ESAIC News
Session 11D1: Does my patient need awake intubation? Pro-Con debate
Session presented Sunday 29 November, 1000-1100H, Channel 7
This pro-con debate on the middle day of this year’s virtual Euroanaesthesia was opened by Dr Imran Ahmad, Difficult Airway Society (DAS) Honorary Secretary, based at Guy’s and St Thomas’ NHS Trust, London, UK, who presented the ‘pro’ argument.
Rather than give his personal opinion, Dr Ahmad said he would let the ‘data do the talking’, presenting various studies including those analysing the incidence of difficult airways when the patient is asleep through a standard general anaesthetic. The published studies covered difficult face mask ventilation, difficult intubation, failed intubation, can’t intubate can’t oxygenate (CICO), front of neck airway (FONA) and death. He explained that if you have already predicted a difficult airway scenario and give the patient a GA, incidence of all these complications is much higher.
However, if these patients are managed awake, while failed intubation rates increase, incidence of CICO and FONA drop. However, the small increase in failed intubation is put into context by explaining that in awake patients this is usually managed without progression to CICO or FONA.
Despite these data, less than 1% of all intubations (0.2%) done in the UK are awake intubations, including in Dr Ahmad’s own hospital trust. He asked: does this mean we are avoiding them? He analysed the 4th National Audit of the Royal College of Anaesthetists and the Difficult Airway Society (NAP4), that discusses multiple cases where patients could have benefited from awake intubation and because this was not performed, predictable complications arose. “The report recommended that all anaesthetic departments should have facilities and personnel to deliver awake intubation wherever possible,” said Dr Ahmad.
He discussed the general principle that if a difficult airway is predicted, then awake intubation should be the route taken. He also studied the reasons why more awake intubations are not done, in situations when they could be. “Some anaesthesiologists do not want to cause distress to an awake patient fully aware of what is happening, combined with lack of confidence due to not having performed awake intubations often enough,” explains Dr Ahmad. He also discusses a survey of DAS members showing around 1 in 14 (7%) admitting to avoiding performing an awake procedure even when indicated, with many respondents citing a lack of training or support.
He also presented video footage of an awake intubation he himself performed nasally on a patient with a multitude of chronic health problems who had originally been due to have a general anaesthetic.
“ATI is underperformed, despite being the gold standard to access the predicted difficult airway,” he explained, and discussed DAS Guidelines he co-authored that say how and why to perform ATI, including provisions to postpone the procedure after three failed attempts, or switch to an awake FONA or higher risk GA if surgery must proceed. He concluded: “If you anticipate a difficult intubation then you must consider ATI.”
The con argument in the debate was given by Assistant Professor Daniela Godoroja, Lead Anaesthetist at Ponderas Academic Hospital, Bucharest, Romania.
She emphasized that pro-con might not be the best way to approach this subject, and stressed instead it is very important to plan when awake intubation is necessary, evaluate the tools and processes necessary for awake intubation, formulate a plan for your patient, and be ready to correct any problems/issues that may arise.
Prof Godoroja also referred to the advances using the video laryngoscope and how this is helping increase confidence among anaesthesiologists performing awake intubation, especially in patients such as those with morbid obesity. In terms of planning awake intubation, she stressed the need for adequate planning time, co-operation or ketamine-assisted cooperation of the patient, and a low risk of patient vomiting. Awake intubation can be safely carried out by either the oral or nasal route.
There are also contraindications to awake intubation, including non-compliance of the patient, inexperience of the anaesthesiologist, the patient having an allergy to local anaesthesia, or an upper airway tumour.

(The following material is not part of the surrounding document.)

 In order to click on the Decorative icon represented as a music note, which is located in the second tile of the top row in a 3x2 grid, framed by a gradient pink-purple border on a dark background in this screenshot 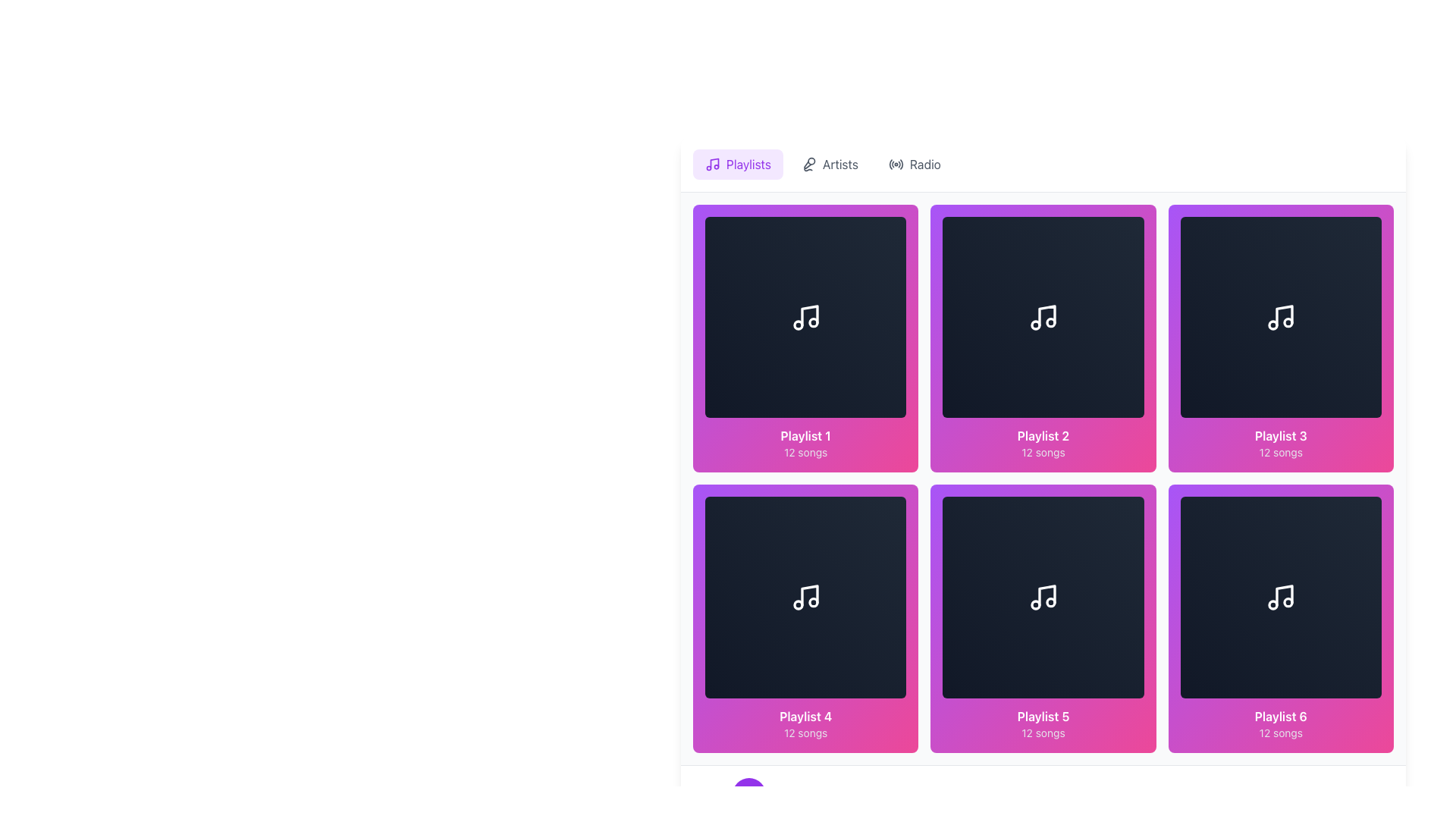, I will do `click(1046, 315)`.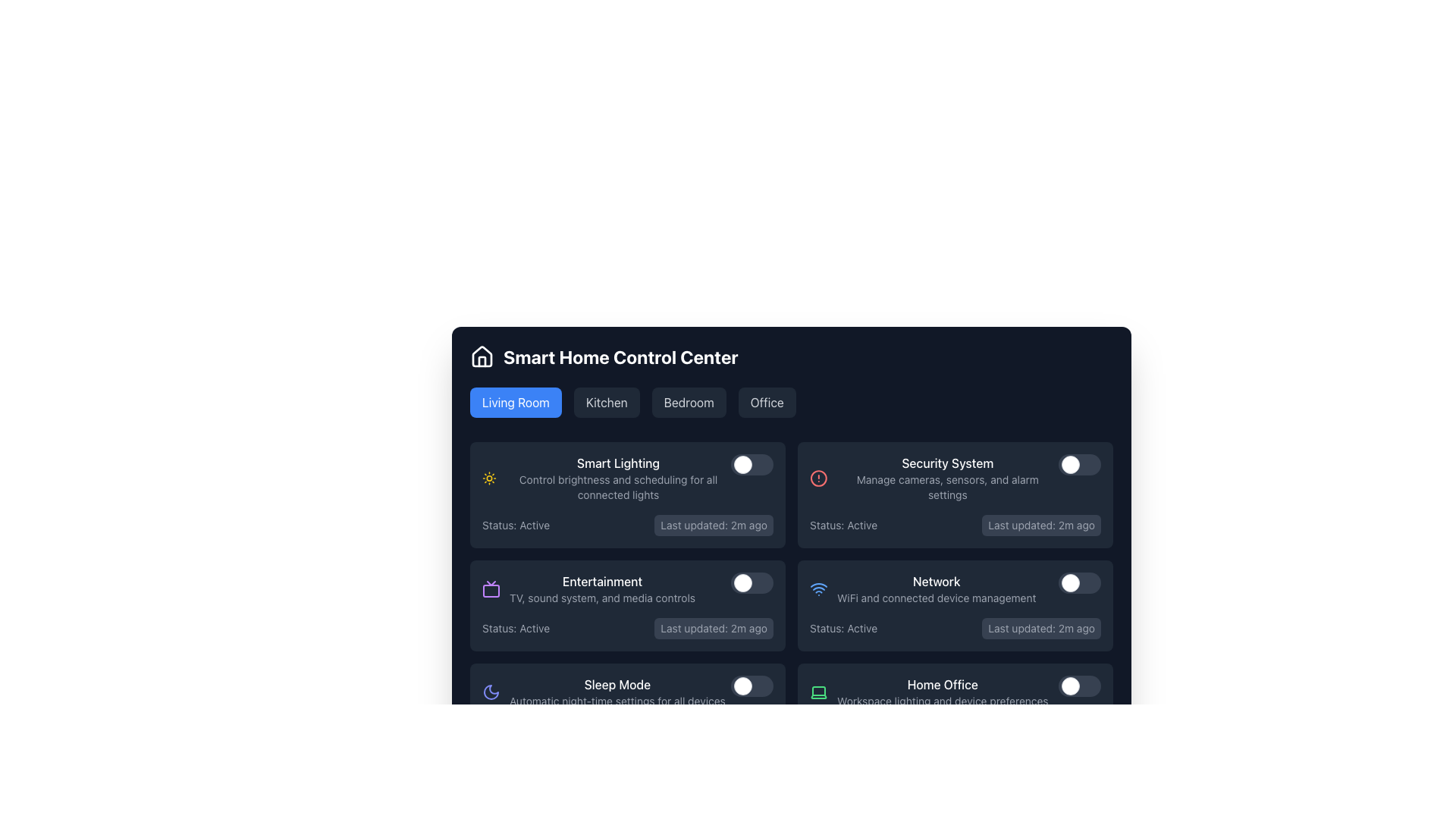 Image resolution: width=1456 pixels, height=819 pixels. What do you see at coordinates (946, 479) in the screenshot?
I see `the Text Display element that provides details about the 'Security System' feature, located in the second card of the second column in a grid layout` at bounding box center [946, 479].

In her talk, Prof Godoroja discussed the advantages and disadvantages of various sedative techniques, and also potential sedation pitfalls. She says: “The safety of awake intubation relies on the maintenance of spontaneous breathing and the ability to stop and perform a different technique, such as awake tracheostomy, if intubation is unsuccessful. Oversedation can cause airway obstruction, respiratory depression or apnoea, resulting in significant morbidity or mortality, as highlighted by NAP4. It is also recommended that a second anaesthetist is responsible for administering and monitoring the effects of sedation.”

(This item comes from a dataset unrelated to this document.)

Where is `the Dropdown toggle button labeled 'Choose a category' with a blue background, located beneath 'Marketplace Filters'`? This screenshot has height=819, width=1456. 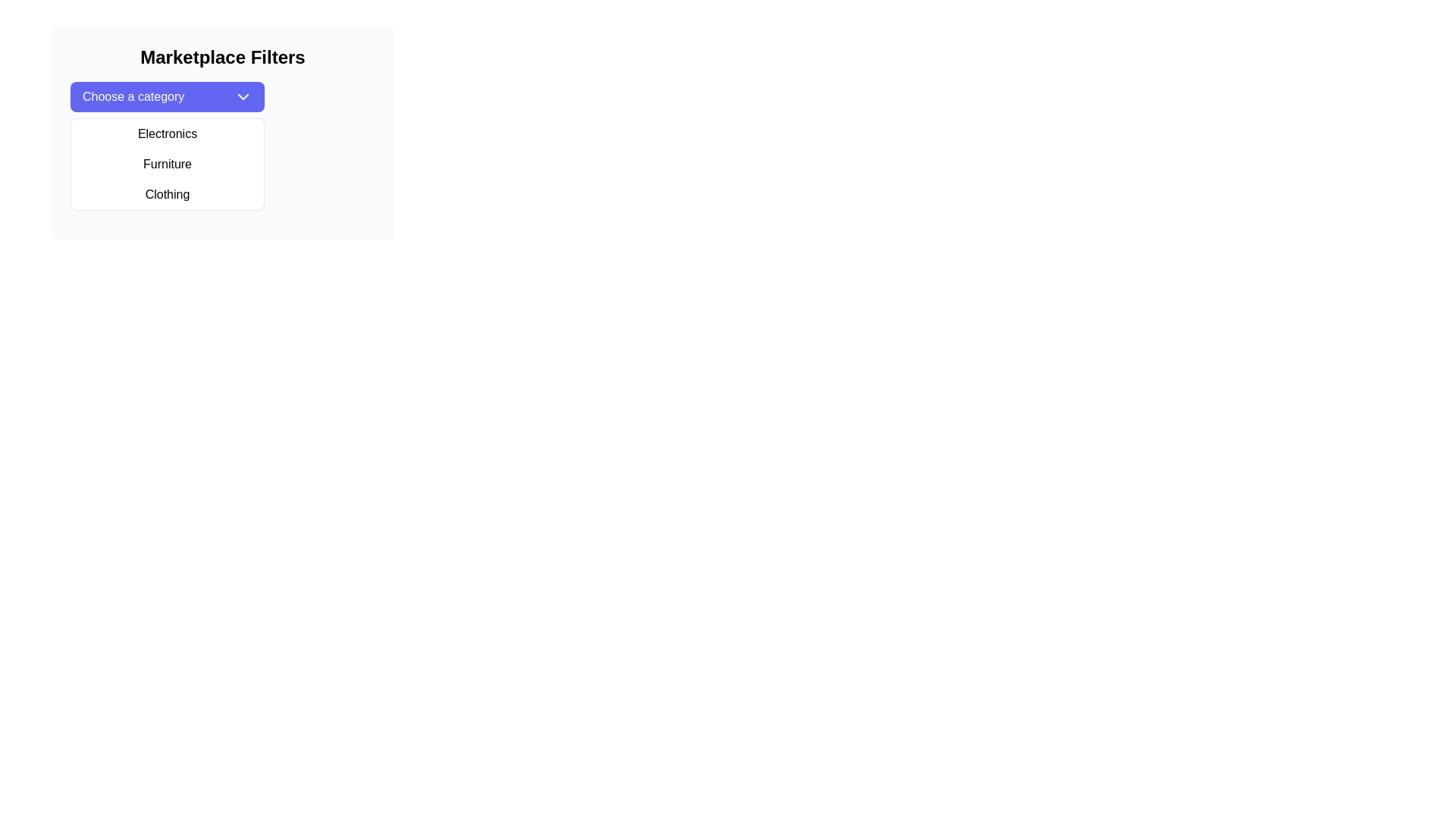 the Dropdown toggle button labeled 'Choose a category' with a blue background, located beneath 'Marketplace Filters' is located at coordinates (167, 96).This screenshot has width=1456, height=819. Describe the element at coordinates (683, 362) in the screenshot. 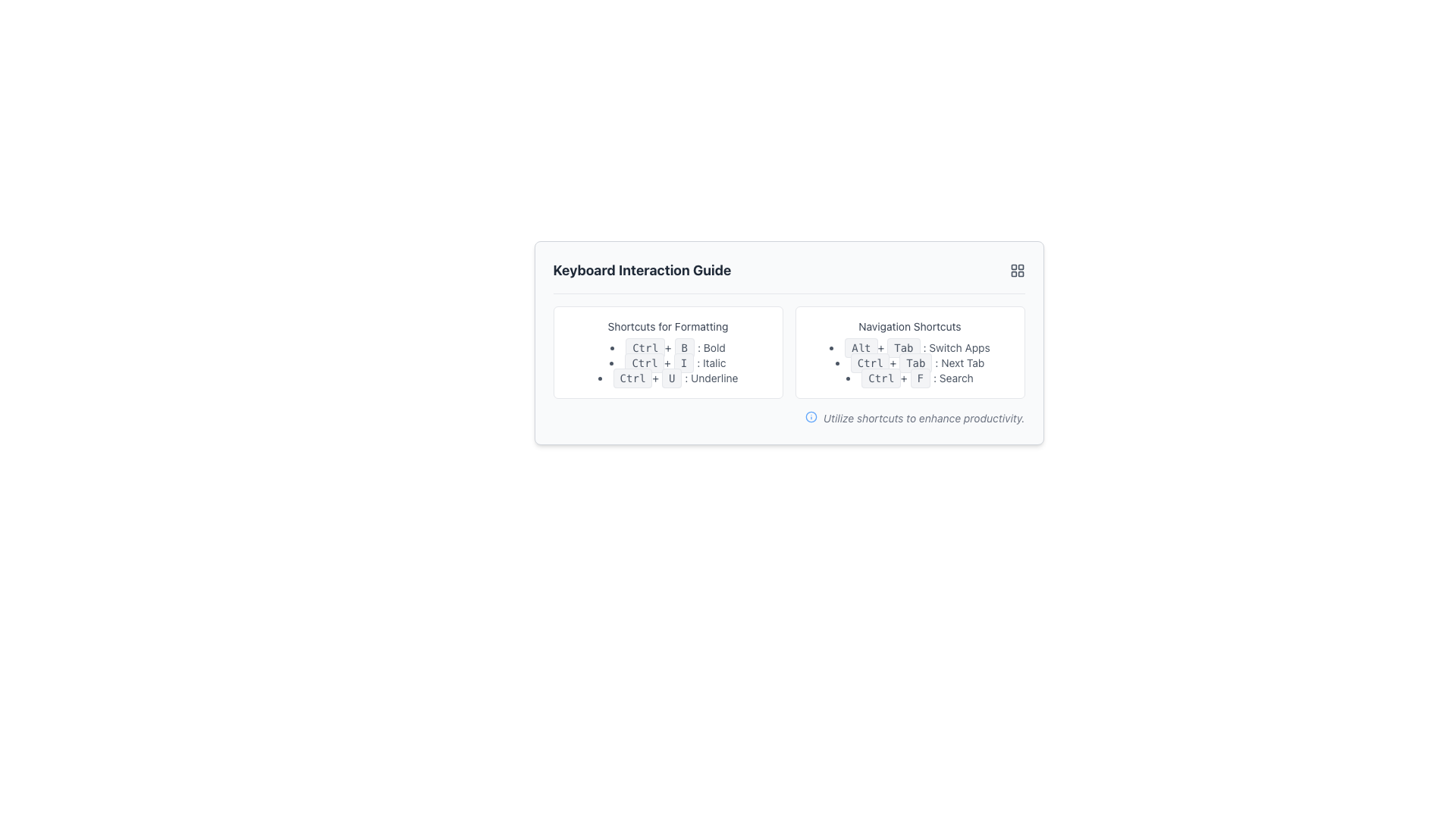

I see `the UI label representing the 'I' key in the keyboard shortcut instruction for italicizing text, located in the second shortcut instruction under 'Shortcuts for Formatting'` at that location.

However, in terms of performing the awake intubation itself, Prof Godoroja said many anaesthesiologists are very scared or strongly reluctant to do it, with only a small number confident to do the procedure. “Fears centre around the lack of intensive training required to obtain and maintain this skill,” she explains. She discussed a systematic approach to awake intubation training, starting on manikins, then on asleep patients with normal airway prediction, then awake patients with normal airway prediction, then awake patients with difficult airway predicted.
She concluded by saying the most important thing to focus on regarding awake intubation is being clear about any potential airway difficulties before the operation, and to be ready with solutions to potential problems.